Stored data
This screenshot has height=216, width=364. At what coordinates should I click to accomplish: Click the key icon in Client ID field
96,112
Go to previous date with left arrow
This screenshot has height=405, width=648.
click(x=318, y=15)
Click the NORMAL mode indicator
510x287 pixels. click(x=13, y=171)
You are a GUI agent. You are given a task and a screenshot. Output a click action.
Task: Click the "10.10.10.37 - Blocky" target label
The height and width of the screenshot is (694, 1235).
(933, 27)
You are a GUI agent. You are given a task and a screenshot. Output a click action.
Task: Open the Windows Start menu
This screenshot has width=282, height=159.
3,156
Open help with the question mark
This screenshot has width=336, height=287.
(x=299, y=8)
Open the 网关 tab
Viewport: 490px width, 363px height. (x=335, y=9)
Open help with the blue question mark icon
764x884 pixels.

...

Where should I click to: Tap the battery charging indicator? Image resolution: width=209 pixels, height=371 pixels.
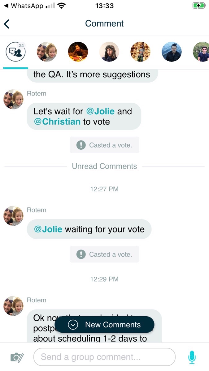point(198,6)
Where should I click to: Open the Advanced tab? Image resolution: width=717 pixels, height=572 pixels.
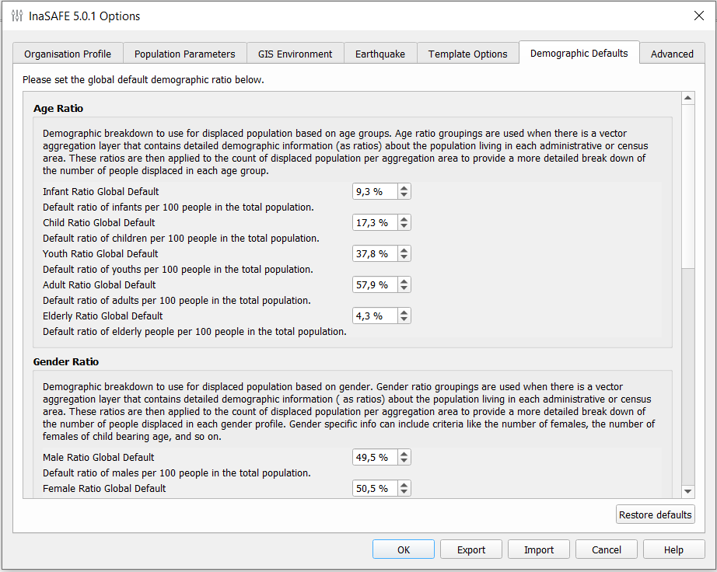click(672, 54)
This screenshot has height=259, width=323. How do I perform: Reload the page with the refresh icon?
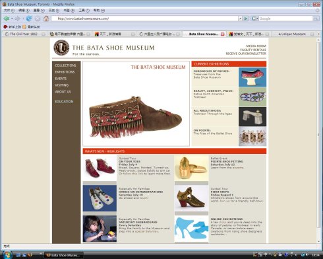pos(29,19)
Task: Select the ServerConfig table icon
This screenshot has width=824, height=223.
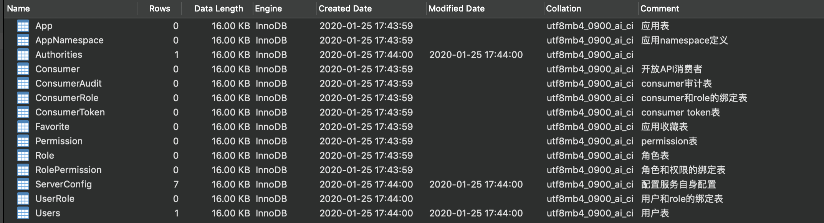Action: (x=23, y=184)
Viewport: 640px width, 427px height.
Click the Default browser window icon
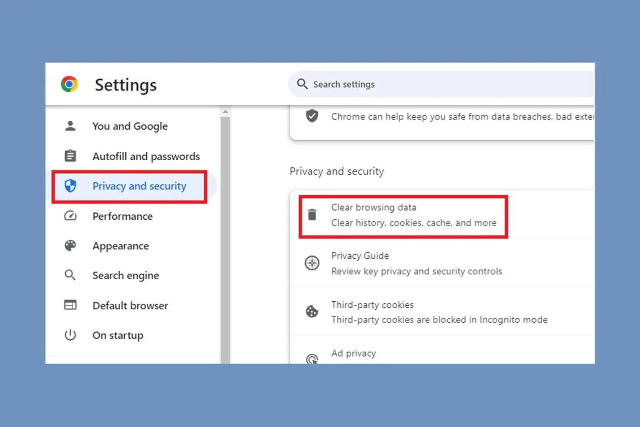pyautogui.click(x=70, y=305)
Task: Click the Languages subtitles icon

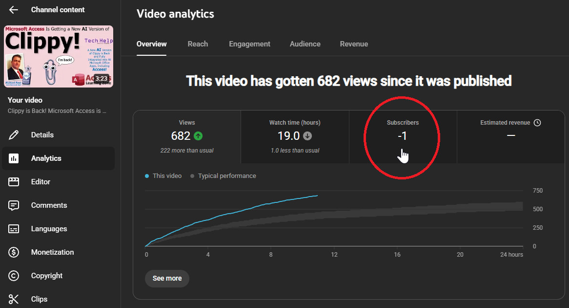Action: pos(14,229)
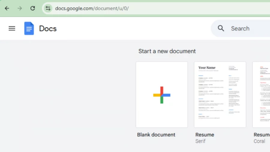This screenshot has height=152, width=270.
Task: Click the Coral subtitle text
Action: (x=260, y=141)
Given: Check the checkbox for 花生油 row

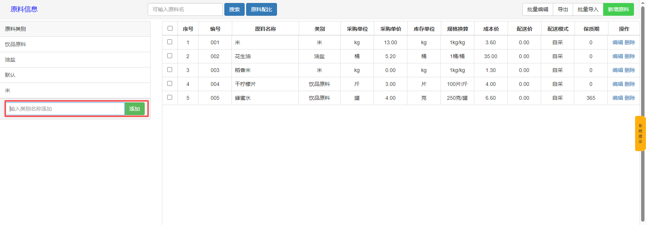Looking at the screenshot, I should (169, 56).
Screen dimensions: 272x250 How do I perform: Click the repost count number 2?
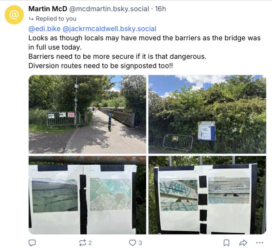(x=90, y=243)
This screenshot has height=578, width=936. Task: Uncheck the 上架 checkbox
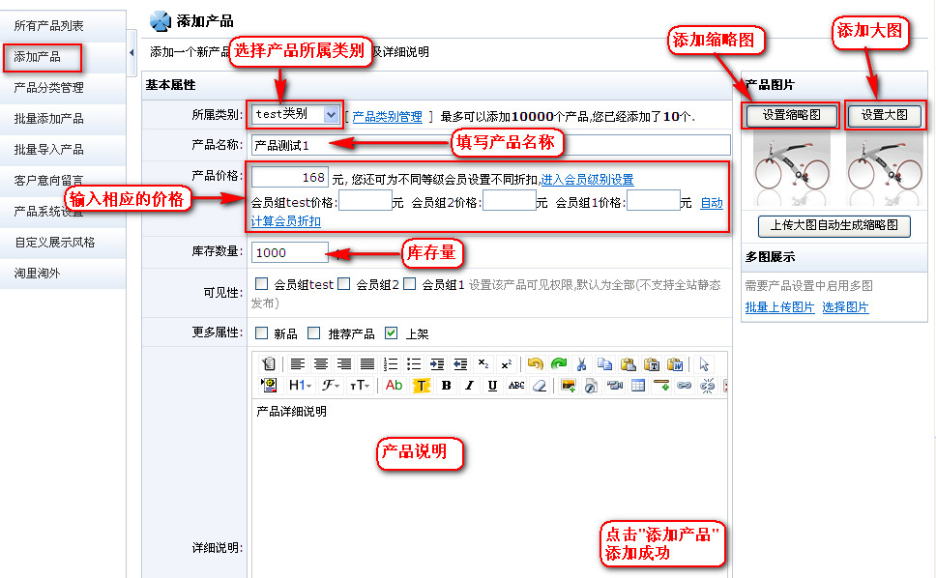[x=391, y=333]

Your objective
Copy word for word the stretch of entries above from the line that has "Open help with the blue question mark icon" through the line that has "764x884 pixels.", both ends included, and nothing outside it.

Solution
Open help with the blue question mark icon
764x884 pixels.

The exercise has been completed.